### Exercise description
Can you recast the lines below as a JSON list of strings, one string per line, with blank lines left out?

### Material provided
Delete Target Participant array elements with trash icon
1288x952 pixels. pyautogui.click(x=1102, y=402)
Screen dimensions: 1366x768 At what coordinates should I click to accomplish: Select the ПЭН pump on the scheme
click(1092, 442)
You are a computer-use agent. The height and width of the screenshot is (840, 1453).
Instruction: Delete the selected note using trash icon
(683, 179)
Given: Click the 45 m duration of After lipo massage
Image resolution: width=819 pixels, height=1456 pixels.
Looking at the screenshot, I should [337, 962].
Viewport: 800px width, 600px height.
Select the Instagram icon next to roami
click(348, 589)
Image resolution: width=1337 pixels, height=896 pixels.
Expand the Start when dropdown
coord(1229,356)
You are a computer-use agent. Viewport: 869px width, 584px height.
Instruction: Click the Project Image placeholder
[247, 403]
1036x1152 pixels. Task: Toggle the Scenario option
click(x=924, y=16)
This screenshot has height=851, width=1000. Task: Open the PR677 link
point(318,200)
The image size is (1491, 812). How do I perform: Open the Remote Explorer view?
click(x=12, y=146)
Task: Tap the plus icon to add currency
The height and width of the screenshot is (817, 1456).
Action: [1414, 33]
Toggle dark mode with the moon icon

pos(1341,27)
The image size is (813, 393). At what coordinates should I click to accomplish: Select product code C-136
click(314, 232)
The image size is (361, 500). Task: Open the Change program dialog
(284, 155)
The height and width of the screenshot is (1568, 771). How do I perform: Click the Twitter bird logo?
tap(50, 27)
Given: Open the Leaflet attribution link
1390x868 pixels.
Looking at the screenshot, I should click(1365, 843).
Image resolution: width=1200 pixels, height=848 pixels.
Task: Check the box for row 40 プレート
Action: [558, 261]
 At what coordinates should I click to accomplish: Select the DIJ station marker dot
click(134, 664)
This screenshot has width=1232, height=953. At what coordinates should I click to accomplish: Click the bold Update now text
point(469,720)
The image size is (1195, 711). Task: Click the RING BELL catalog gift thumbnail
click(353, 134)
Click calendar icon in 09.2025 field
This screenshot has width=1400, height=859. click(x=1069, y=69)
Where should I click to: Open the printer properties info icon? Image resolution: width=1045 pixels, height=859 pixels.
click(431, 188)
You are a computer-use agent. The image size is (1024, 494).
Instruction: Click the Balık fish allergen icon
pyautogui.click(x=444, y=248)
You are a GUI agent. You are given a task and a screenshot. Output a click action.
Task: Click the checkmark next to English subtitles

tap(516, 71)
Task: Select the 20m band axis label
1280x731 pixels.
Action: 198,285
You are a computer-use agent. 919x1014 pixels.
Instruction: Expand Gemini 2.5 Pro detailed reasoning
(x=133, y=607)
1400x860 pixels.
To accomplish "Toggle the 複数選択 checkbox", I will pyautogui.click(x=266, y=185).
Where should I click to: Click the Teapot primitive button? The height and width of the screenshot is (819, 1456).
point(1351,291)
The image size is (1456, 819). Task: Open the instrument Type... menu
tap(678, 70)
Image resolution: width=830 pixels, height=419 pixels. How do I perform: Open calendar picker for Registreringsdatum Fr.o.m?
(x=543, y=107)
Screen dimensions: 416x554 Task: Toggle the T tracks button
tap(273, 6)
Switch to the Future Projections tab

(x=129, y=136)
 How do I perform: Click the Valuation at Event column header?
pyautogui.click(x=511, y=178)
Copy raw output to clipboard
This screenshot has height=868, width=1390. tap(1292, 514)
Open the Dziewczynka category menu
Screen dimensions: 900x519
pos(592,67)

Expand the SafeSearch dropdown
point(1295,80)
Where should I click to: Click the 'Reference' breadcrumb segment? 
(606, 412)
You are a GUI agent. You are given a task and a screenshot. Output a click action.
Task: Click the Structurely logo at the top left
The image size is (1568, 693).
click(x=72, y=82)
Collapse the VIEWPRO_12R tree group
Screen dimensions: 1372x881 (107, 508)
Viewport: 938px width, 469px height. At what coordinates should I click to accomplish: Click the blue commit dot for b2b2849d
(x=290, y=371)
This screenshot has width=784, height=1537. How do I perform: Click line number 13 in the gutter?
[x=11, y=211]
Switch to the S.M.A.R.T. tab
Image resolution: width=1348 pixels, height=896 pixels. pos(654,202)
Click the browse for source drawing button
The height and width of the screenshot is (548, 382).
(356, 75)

### Expected answer
[
  "Delete Target Participant array elements with trash icon",
  "1288x952 pixels. pyautogui.click(x=1102, y=402)",
  "Screen dimensions: 1366x768 At what coordinates should I click to accomplish: Select the ПЭН pump on the scheme",
  "click(1092, 442)",
  "You are a computer-use agent. The height and width of the screenshot is (840, 1453).",
  "Instruction: Delete the selected note using trash icon",
  "(683, 179)",
  "Given: Click the 45 m duration of After lipo massage",
  "Image resolution: width=819 pixels, height=1456 pixels.",
  "Looking at the screenshot, I should [337, 962].",
  "Viewport: 800px width, 600px height.",
  "Select the Instagram icon next to roami",
  "click(348, 589)",
  "Image resolution: width=1337 pixels, height=896 pixels.",
  "Expand the Start when dropdown",
  "coord(1229,356)",
  "You are a computer-use agent. Viewport: 869px width, 584px height.",
  "Instruction: Click the Project Image placeholder",
  "[247, 403]",
  "1036x1152 pixels. Task: Toggle the Scenario option",
  "click(x=924, y=16)",
  "This screenshot has height=851, width=1000. Task: Open the PR677 link",
  "point(318,200)",
  "The image size is (1491, 812). How do I perform: Open the Remote Explorer view?",
  "click(x=12, y=146)",
  "Task: Tap the plus icon to add currency",
  "The height and width of the screenshot is (817, 1456).",
  "Action: [1414, 33]",
  "Toggle dark mode with the moon icon",
  "pos(1341,27)",
  "The image size is (813, 393). At what coordinates should I click to accomplish: Select product code C-136",
  "click(314, 232)",
  "The image size is (361, 500). Task: Open the Change program dialog",
  "(284, 155)",
  "The height and width of the screenshot is (1568, 771). How do I perform: Click the Twitter bird logo?",
  "tap(50, 27)",
  "Given: Open the Leaflet attribution link",
  "1390x868 pixels.",
  "Looking at the screenshot, I should click(1365, 843).",
  "Image resolution: width=1200 pixels, height=848 pixels.",
  "Task: Check the box for row 40 プレート",
  "Action: [558, 261]",
  " At what coordinates should I click to accomplish: Select the DIJ station marker dot",
  "click(134, 664)",
  "This screenshot has width=1232, height=953. At what coordinates should I click to accomplish: Click the bold Update now text",
  "point(469,720)",
  "The image size is (1195, 711). Task: Click the RING BELL catalog gift thumbnail",
  "click(353, 134)",
  "Click calendar icon in 09.2025 field",
  "This screenshot has width=1400, height=859. click(x=1069, y=69)",
  "Where should I click to: Open the printer properties info icon? Image resolution: width=1045 pixels, height=859 pixels.",
  "click(431, 188)",
  "You are a computer-use agent. The image size is (1024, 494).",
  "Instruction: Click the Balık fish allergen icon",
  "pyautogui.click(x=444, y=248)",
  "You are a GUI agent. You are given a task and a screenshot. Output a click action.",
  "Task: Click the checkmark next to English subtitles",
  "tap(516, 71)",
  "Task: Select the 20m band axis label",
  "1280x731 pixels.",
  "Action: 198,285",
  "You are a computer-use agent. 919x1014 pixels.",
  "Instruction: Expand Gemini 2.5 Pro detailed reasoning",
  "(x=133, y=607)",
  "1400x860 pixels.",
  "To accomplish \"Toggle the 複数選択 checkbox\", I will pyautogui.click(x=266, y=185).",
  "Where should I click to: Click the Teapot primitive button? The height and width of the screenshot is (819, 1456).",
  "point(1351,291)",
  "The image size is (1456, 819). Task: Open the instrument Type... menu",
  "tap(678, 70)",
  "Image resolution: width=830 pixels, height=419 pixels. How do I perform: Open calendar picker for Registreringsdatum Fr.o.m?",
  "(x=543, y=107)",
  "Screen dimensions: 416x554 Task: Toggle the T tracks button",
  "tap(273, 6)",
  "Switch to the Future Projections tab",
  "(x=129, y=136)",
  " How do I perform: Click the Valuation at Event column header?",
  "pyautogui.click(x=511, y=178)",
  "Copy raw output to clipboard",
  "This screenshot has height=868, width=1390. tap(1292, 514)",
  "Open the Dziewczynka category menu",
  "Screen dimensions: 900x519",
  "pos(592,67)",
  "Expand the SafeSearch dropdown",
  "point(1295,80)",
  "Where should I click to: Click the 'Reference' breadcrumb segment? ",
  "(606, 412)",
  "You are a GUI agent. You are given a task and a screenshot. Output a click action.",
  "Task: Click the Structurely logo at the top left",
  "The image size is (1568, 693).",
  "click(x=72, y=82)",
  "Collapse the VIEWPRO_12R tree group",
  "Screen dimensions: 1372x881 (107, 508)",
  "Viewport: 938px width, 469px height. At what coordinates should I click to accomplish: Click the blue commit dot for b2b2849d",
  "(x=290, y=371)",
  "This screenshot has width=784, height=1537. How do I perform: Click line number 13 in the gutter?",
  "[x=11, y=211]",
  "Switch to the S.M.A.R.T. tab",
  "Image resolution: width=1348 pixels, height=896 pixels. pos(654,202)",
  "Click the browse for source drawing button",
  "The height and width of the screenshot is (548, 382).",
  "(356, 75)"
]